George Bisharat (born 1954) is an American professor of law and frequent commentator on current events in the Middle East, and the Israeli–Palestinian conflict in particular.

Life 

Bisharat was born in Topeka, Kansas to a Palestinian father, Dr. Maurice Bisharat from Talbiya, Jerusalem (whose Palestinian Christian family originally came from Rafidia) and an American mother Mary Johnson. He earned his B.A. in anthropology from UC-Berkeley in California and his M.A. in history from Georgetown University in Washington, DC, before going on to graduate cum laude from Harvard Law School. In 1987, he earned a PhD in Anthropology and Middle East Studies from Harvard University.

Bisharat served as deputy Public Defender for the city of San Francisco from 1987 to 1991, and in 1989, he published the book Palestinian Lawyers and Israeli Rule: Law and Disorder in the West Bank (University of Texas Press). In 1991, Bisharat became Professor of Law at the University of California's Hastings College of the Law in San Francisco, California, a position he continues to hold. He has also worked with the Palestinian Legislative Council on efforts to reform and develop the Palestinian judiciary system, and is a member of the editorial board of the Journal of Palestine Studies.

Views 
Bisharat is a commentator on the Middle East and the legal and human rights aspects of the Israeli-Palestinian conflict, and his written commentaries have been published in U.S. and international media. He was an  critic of Israel's conduct during its 2006 war with Lebanon, and has been a defender of the right of return of Palestinian refugees who were expelled or fled from their homes in 1948 during the creation of the State of Israel.

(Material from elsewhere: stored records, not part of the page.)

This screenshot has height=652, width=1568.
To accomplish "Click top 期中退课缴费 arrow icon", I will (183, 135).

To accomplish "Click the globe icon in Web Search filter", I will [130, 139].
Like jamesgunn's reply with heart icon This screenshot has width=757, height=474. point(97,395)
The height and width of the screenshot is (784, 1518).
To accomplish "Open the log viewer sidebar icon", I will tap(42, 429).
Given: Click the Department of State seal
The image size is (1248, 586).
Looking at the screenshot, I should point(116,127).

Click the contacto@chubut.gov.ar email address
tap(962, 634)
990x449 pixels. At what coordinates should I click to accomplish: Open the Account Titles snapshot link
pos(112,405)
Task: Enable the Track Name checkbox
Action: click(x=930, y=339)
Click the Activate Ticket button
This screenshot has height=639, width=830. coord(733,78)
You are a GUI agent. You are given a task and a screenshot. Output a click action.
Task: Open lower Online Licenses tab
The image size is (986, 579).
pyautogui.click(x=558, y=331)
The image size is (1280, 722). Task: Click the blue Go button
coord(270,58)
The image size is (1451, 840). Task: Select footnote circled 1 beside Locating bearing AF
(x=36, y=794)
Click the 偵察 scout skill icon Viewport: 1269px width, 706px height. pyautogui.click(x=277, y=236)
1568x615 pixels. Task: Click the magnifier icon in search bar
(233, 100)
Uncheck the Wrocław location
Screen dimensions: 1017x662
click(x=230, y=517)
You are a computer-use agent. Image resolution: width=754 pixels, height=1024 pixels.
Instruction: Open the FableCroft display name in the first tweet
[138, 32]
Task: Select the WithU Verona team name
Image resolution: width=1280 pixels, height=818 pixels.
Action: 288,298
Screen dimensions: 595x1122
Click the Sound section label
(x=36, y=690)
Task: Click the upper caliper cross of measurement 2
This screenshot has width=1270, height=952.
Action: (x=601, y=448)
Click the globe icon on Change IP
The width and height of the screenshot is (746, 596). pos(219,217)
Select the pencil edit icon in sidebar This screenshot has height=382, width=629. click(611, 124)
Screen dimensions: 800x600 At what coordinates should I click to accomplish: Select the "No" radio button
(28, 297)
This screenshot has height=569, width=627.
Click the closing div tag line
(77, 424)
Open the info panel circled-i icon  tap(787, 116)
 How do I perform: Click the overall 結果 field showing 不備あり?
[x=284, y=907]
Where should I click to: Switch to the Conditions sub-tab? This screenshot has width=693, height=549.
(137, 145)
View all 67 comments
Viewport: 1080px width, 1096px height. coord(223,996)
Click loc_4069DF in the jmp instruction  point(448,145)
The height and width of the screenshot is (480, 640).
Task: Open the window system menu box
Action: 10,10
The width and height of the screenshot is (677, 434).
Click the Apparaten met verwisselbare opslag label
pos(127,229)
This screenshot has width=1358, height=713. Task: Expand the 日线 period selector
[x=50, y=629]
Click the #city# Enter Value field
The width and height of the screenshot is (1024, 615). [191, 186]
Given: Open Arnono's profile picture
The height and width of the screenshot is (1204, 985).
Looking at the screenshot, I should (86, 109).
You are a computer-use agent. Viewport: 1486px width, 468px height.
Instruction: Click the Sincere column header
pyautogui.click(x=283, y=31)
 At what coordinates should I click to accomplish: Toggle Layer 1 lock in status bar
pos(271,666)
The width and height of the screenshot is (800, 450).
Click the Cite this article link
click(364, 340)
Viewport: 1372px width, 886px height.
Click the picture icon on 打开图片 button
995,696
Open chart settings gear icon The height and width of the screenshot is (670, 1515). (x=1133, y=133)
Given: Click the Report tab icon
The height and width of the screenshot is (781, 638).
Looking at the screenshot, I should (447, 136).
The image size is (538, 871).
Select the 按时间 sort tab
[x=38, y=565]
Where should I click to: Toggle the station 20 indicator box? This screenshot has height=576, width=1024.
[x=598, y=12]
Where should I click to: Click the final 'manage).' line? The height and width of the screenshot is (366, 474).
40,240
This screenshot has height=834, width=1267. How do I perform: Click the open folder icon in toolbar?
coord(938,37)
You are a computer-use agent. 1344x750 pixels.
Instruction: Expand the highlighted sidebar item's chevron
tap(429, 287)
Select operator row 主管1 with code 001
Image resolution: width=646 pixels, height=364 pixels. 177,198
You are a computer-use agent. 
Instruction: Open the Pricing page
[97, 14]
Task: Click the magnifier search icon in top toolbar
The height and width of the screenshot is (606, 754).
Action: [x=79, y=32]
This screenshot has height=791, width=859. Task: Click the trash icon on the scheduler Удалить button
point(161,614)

Bisharat  supports  the possibility a one-state solution to the Israeli–Palestinian conflict, and is working on a book addressing the legal aspects of that solution. He supports a boycott of Israel, arguing in a 2007 editorial published by the San Francisco Chronicle that a boycott was "both necessary and justified" by Israel's continued occupation of Palestinian Territories.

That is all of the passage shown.